Plausible formula for ${\text{C}}_n{\text{H}}_x{\text{O}}_y{\text{N}}_z$ has to be suggested when nominal mass is 148 and ratio of ${\text{M}}^{+}+{\text{1/M}}^{+}$ peak is $\text{7}\text{.4 \%}$.

Concept Introduction:

Refer to part (a).

Explanation of Solution

Even nominal mass of 148 suggests there are even numbers of $\text{N}$ atoms. So it can be 2, 4 or any even number.

Natural abundance of $\text{C-}13$ is $\text{1}\text{.1 \%}$. Hence number of $\text{C}$ atoms is calculated as follows:

  $\begin{array}{c}\frac{{\text{M}}^{+}+1}{{\text{M}}^{+}}=n\left(\text{1}\text{.1 \%}\right)\\ n=\frac{\text{7}\text{.4 \%}}{\text{1}\text{.1 \%}}\\ =6.7\\ \approx 7\text{ or }6\end{array}$

Hence number of $\text{C}$ atom is 7 or 6.

Plausible formulas with 6 $\text{C}$ atoms that satisfy nominal mass of 148 include ${\text{C}}_6{\text{H}}_{12}{\text{O}}_4$ and ${\text{C}}_6{\text{H}}_{16}{\text{O}}_2{\text{N}}_{\text{2}}$.

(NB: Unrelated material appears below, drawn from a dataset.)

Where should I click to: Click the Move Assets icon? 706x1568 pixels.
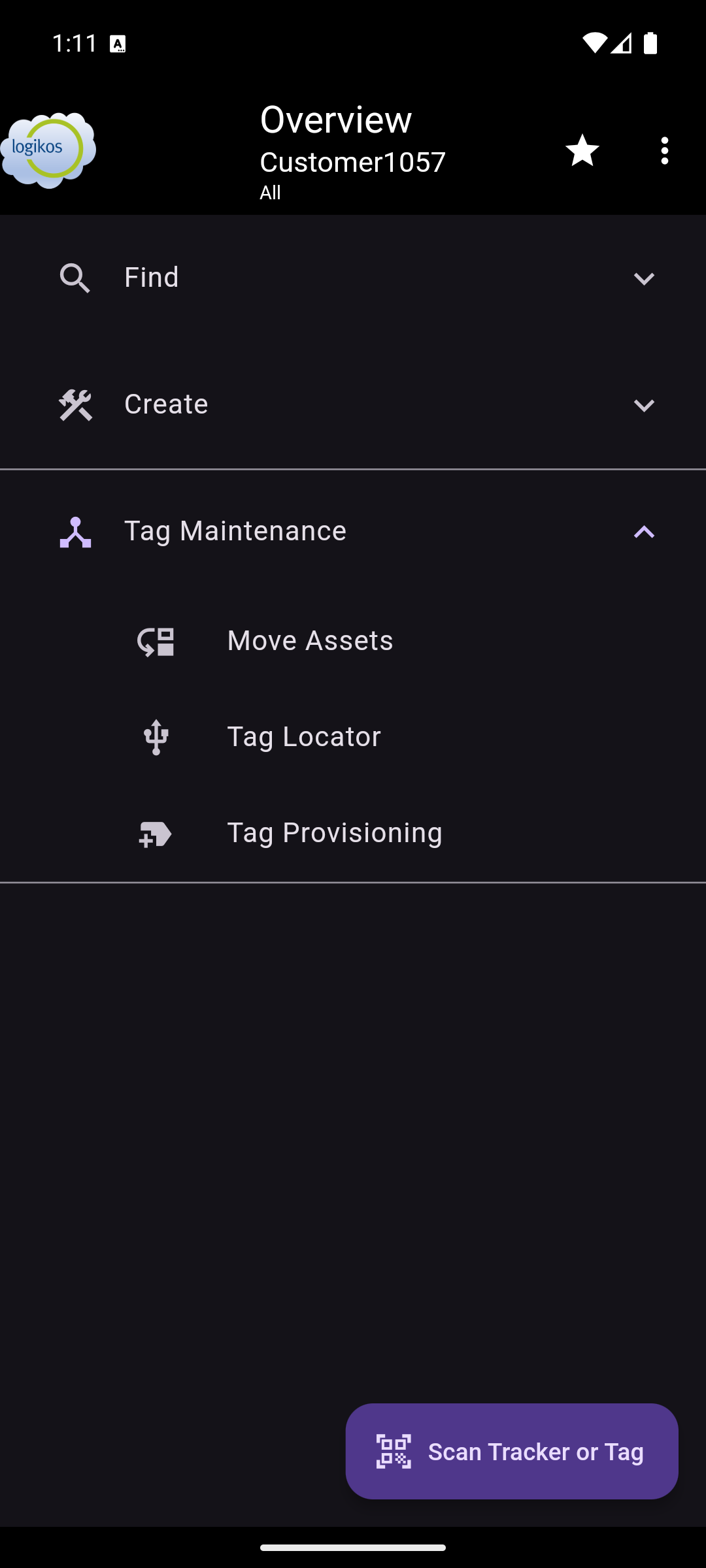click(156, 641)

Plausible formulas with 7 $\text{C}$ atoms that satisfy nominal mass of 148 include ${\text{C}}_7{\text{H}}_4{\text{O}}_2{\text{N}}_{\text{2}}$ and ${\text{C}}_7{\text{O}}_4$.

(d)

Interpretation Introduction

Interpretation:

Plausible formula for ${\text{C}}_n{\text{H}}_x{\text{O}}_y{\text{N}}_z$ has to be suggested when nominal mass is 168 and ratio of ${\text{M}}^{+}+{\text{1/M}}^{+}$ peak is $\text{12}\text{.5 \%}$.

Concept Introduction:

Refer to part (a).

Explanation of Solution

Even nominal mass of 168 suggests there are even numbers of $\text{N}$ atoms. So it can be 2, 4 or any even number.

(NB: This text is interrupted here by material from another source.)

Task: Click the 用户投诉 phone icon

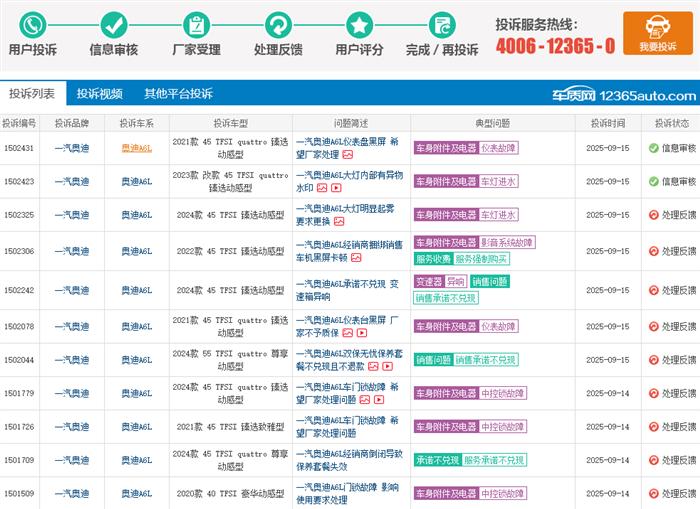Action: [x=33, y=24]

Natural abundance of $\text{C-}13$ is $\text{1}\text{.1 \%}$. Hence number of $\text{C}$ atoms is calculated as follows:

  $\begin{array}{c}\frac{{\text{M}}^{+}+1}{{\text{M}}^{+}}=n\left(\text{1}\text{.1 \%}\right)\\ n=\frac{\text{12}\text{.5 \%}}{\text{1}\text{.1 \%}}\\ =11.36\\ \approx 11\text{ or 12}\end{array}$

Hence number of $\text{C}$ atom is 11 or 12.

Plausible formulas with 11 $\text{C}$ atoms that satisfy nominal mass of 168 includes ${\text{C}}_{11}{\text{H}}_{20}\text{O}$, ${\text{C}}_{11}{\text{H}}_4{\text{O}}_2$ or ${\text{C}}_{11}{\text{H}}_8{\text{N}}_2$.

Plausible formulas with 12 $\text{C}$ atoms that satisfy nominal mass of 168 include ${\text{C}}_{12}{\text{H}}_{24}$ and ${\text{C}}_{12}{\text{H}}_8\text{O}$.